Low-Resolution Pre-training: On ~100M samples, resolution capped at 2048 visual tokens (~600×600 pixels). Uses mixed supervision with original captions and the reconstruction loss (amplitude, direction, relation) via a teacher encoder (VL3-SigLIP-NaViT). Includes substantial unlabeled chart/diagram data.
High-Resolution Fine-tuning: On ~47M filtered, re-captioned samples. Resolution increased to 10240 visual tokens. Reconstruction branch removed; focus on fine-grained alignment.

3.3 Stage 2: Pre-training

Goal: endow the VLM with diverse multimodal knowledge. All parameters (LLM, encoder, projector) are trainable. Data mixture contains ~121M samples.
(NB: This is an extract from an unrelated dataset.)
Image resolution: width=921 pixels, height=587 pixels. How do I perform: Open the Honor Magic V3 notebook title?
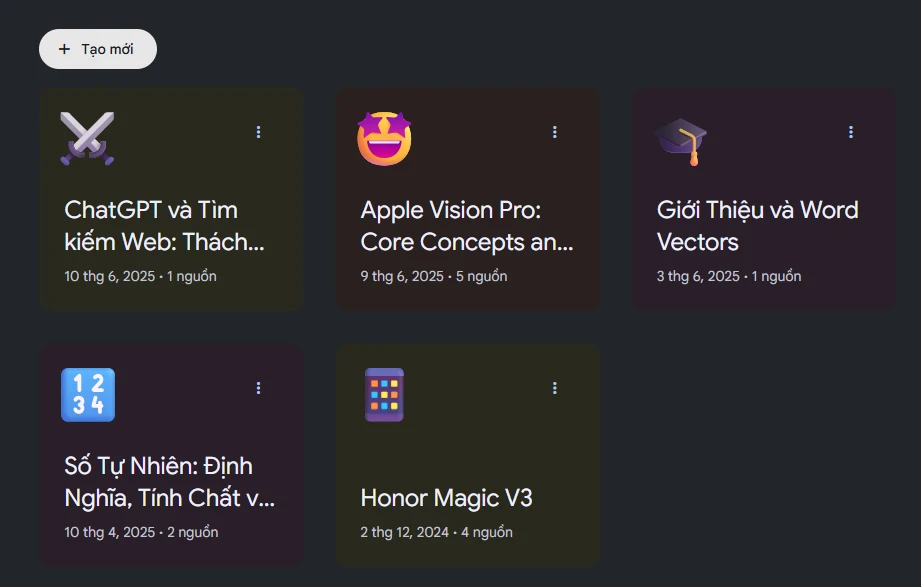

Key Data Categories in Pre-training:

General Caption (64%): Core for image-text alignment and broadening visual distribution.
Document (14.45%): Critical for OCR, fine-grained recognition, and high-resolution processing.
Fine-grained (Region Caption 1.2%, Grounding 6.31%): For localization-aware perception.
- Image Grounding: 7.7M samples merged from various datasets. Bounding boxes converted to a unified integer coordinate system [0, 1000].
- Region Caption: 1.5M self-constructed QA pairs where questions specify a region in [0, 1000] coordinates for description/reasoning.
Others: OCR (2.42%), Interleaved (0.49%), Science (0.27%), Text (4.45%), Math (2.88%), Code (1.54%).

3.4 Stage 3: Supervised Fine-Tuning (SFT)
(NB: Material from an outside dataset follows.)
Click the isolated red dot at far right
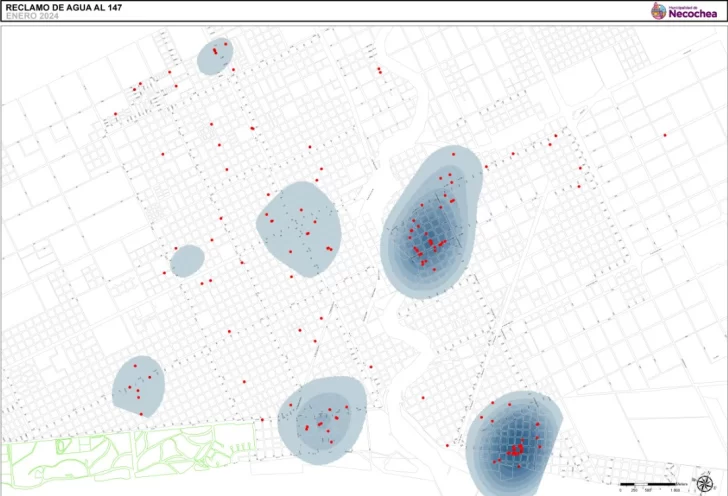The width and height of the screenshot is (728, 496). (664, 135)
Aligns multimodal capabilities with user intent. High-quality SFT datasets cover broad capabilities.

Image SFT Mixture (39M samples):

General & Caption, Text (32.6%)
Document, Chart & Table (20.9%)
OCR, Text QA (16.6%)
Grounding & Counting (10.1%)
Mathematics (8.9%)
Multi-image, Science (3.71%)

Video SFT Mixture (3.7M samples):

General Video Understanding (77.6%)
Action Recognition and Reasoning (12.7%)
Temporal Grounding and Reasoning (6.9%)
Ego Video Understanding (2.8%)

Empirical Validation / Results

Implementation Details & Baselines

Training: Cosine LR decay, 3% warm-up. Max sequence length: 16,384 tokens (10,240 for visual inputs).
Vision Encoder: Initialized from Qwen3-0.6B. LLM backbone: Qwen3-1.7B/8B for corresponding scales.
Learning Rates: Encoder training: Stage1: $1.0 \times 10^{-3}$ , Stage2: $5.0 \times 10^{-4}$ . Pre-training: $1.0 \times 10^{-4}$ . SFT: $1.0 \times 10^{-5}$ for all components.
Video Processing: Visual tokens downsampled by factor 2 after encoder. Max frames (max_frames) capped at 180.
Baselines: For 2B: Gemma3n-E2B-it, SmolVLM2, InternVL3.5-2B, Qwen3-VL-2B. For 8B: corresponding variants and GPT-5-nano.

4.3 Image Benchmarks

Evaluated across three dimensions: Document/Chart/OCR, Mathematical/Logical Reasoning, and Multi-image/General Knowledge.

Key Results Tables

Table 1: Results comparison for 2B model variants.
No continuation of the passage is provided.